The soul of a library is something really complex
December 20, 2023 2:15 AM   Subscribe

Here in the Manuscripts Room, the space itself looks the same, but it does not sound the same; depopulated, it is oddly quiet. Loudly quiet! This quiet is completely different from the constant rustle of ambient noise that counts as what we could call “library quiet.” Today, the distinctive energy of the Manuscripts Room is nowhere to be found: on a typical day, staff and readers alike are focused, on the clock, working swiftly and deeply, using fragile materials that are, by definition, unique and irreplaceable. This distinctive energy is the product of a thrilling alchemy of two forms of raw materials: readers, and the works in their hands. Absent readers, absent works, the reading room is just a room. from How to Lose a Library posted by chavenet (22 comments total) 27 users marked this as a favorite
 
I was just about to post an AskMe about this. The BL's online services have been out of action for nearly two months, and the Library is now saying that it could take from 'several months' to 'over 12 months' to restore operations. Can anyone help me understand why it's taking so long to get the online catalogue up and running again?

Another question for the tech-savvy among you. Rhysida have dumped a huge cache of data on their website, which is easy to find via Tor, and as a former BL employee I'd like to know if any of my personal data is there. Am I taking any risk in clicking the download link on the Rhysida website? Part of me thinks this is a really bad idea (downloading an unknown file from a group of Russian hackers on the dark web .. what could possibly go wrong?) but I'd also really like to know if any of my data has been compromised.

From the New Yorker: The Disturbing Impact of the Cyberattack at the British Library (archive.org link).
posted by verstegan at 2:34 AM on December 20, 2023 [5 favorites]


Mod note: Removed one comment that was probably meant for the Miss Universe thread.
posted by Brandon Blatcher (staff) at 5:01 AM on December 20, 2023 [3 favorites]


As someone who works for a library system that I would imagine is also an attractive target for cybercriminals, seeing the damage this has wrought on BL has certainly cured any grumbling I might have had about the security hoops we have to jump through at work. I know it's hard both for security and reputational reasons for a big institution that gets hacked to talk about what made this possible, and of such severity (nor can it be their top priority right now) but I hope there's a chance for the community of IT folks to learn from this disaster.

Fuck Rhysida.
posted by Horace Rumpole at 6:41 AM on December 20, 2023 [5 favorites]


Can anyone help me understand why it's taking so long to get the online catalogue up and running again?
The British Library holds more than 170 million items, including over 13 million printed and electronic books as well as hundreds of thousands of periodicals, microfilms, and rare manuscripts
They appear to have had an extremely spotty backup system and if they even have a backup of the full catalog it is significantly out of date. I suspect they’re pulling together a mishmash of old data that happened to be laying around, and the first pass will be whatever they can weld together from it.
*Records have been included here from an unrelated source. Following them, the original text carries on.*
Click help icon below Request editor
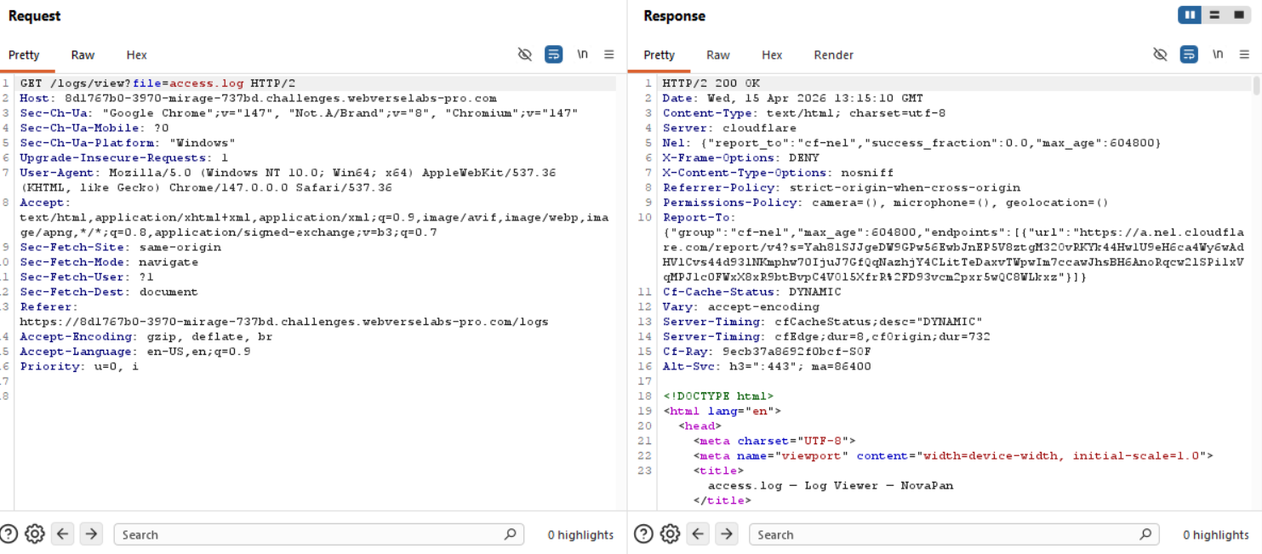The image size is (1262, 554). click(x=9, y=534)
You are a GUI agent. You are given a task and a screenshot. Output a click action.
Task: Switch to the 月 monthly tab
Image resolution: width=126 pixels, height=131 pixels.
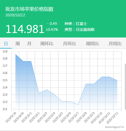pos(29,44)
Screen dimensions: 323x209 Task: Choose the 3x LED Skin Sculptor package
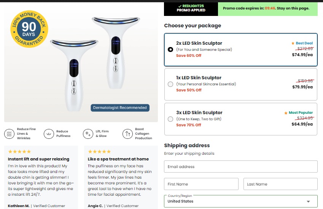(170, 119)
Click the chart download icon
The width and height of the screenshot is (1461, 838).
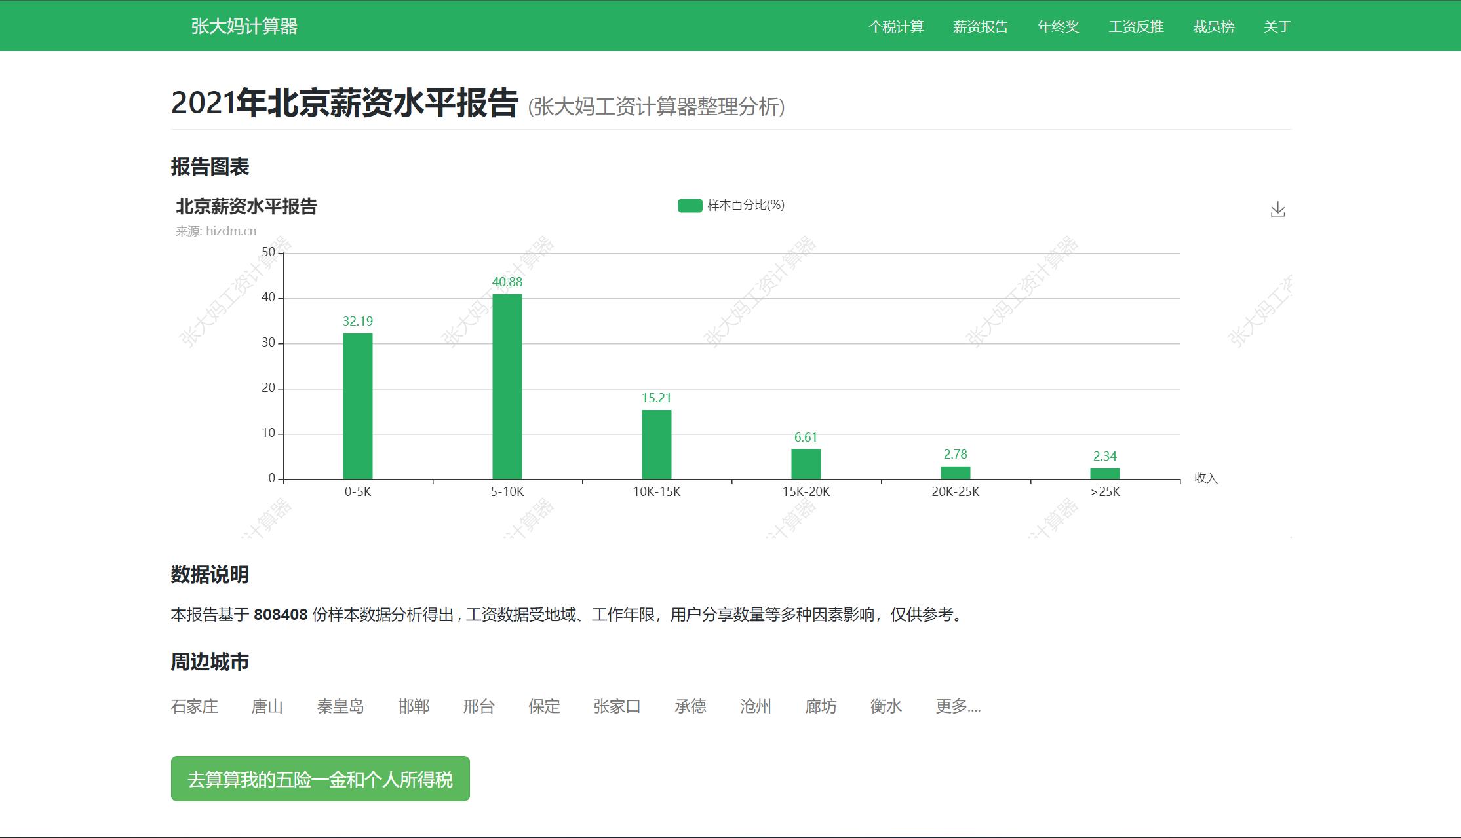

Honestly, when you’ve lost that much data a few months to be functional and twelve months to be back on your feet is pretty impressive.
posted by Tell Me No Lies at 7:22 AM on December 20, 2023 [3 favorites]


Am I taking any risk in clicking the download link on the Rhysida website? Part of me thinks this is a really bad idea

Trust your instincts.
posted by Tell Me No Lies at 7:26 AM on December 20, 2023 [4 favorites]


as a former BL employee I'd like to know if any of my personal data is there.

From their temporary front page, just in case you hadn’t seen it….
Q: I'm a former member of staff and worried about my personal data - what should I do?
A: Please email customer@bl.uk and we'll come back to you as soon as we can
posted by Tell Me No Lies at 7:42 AM on December 20, 2023 [2 favorites]


Honestly, when you’ve lost that much data a few months to be functional and twelve months to be back on your feet is pretty impressive.

This. So impressive that I'm kind of wondering if they're going to pay the ransom and the wait is for authorization of funds.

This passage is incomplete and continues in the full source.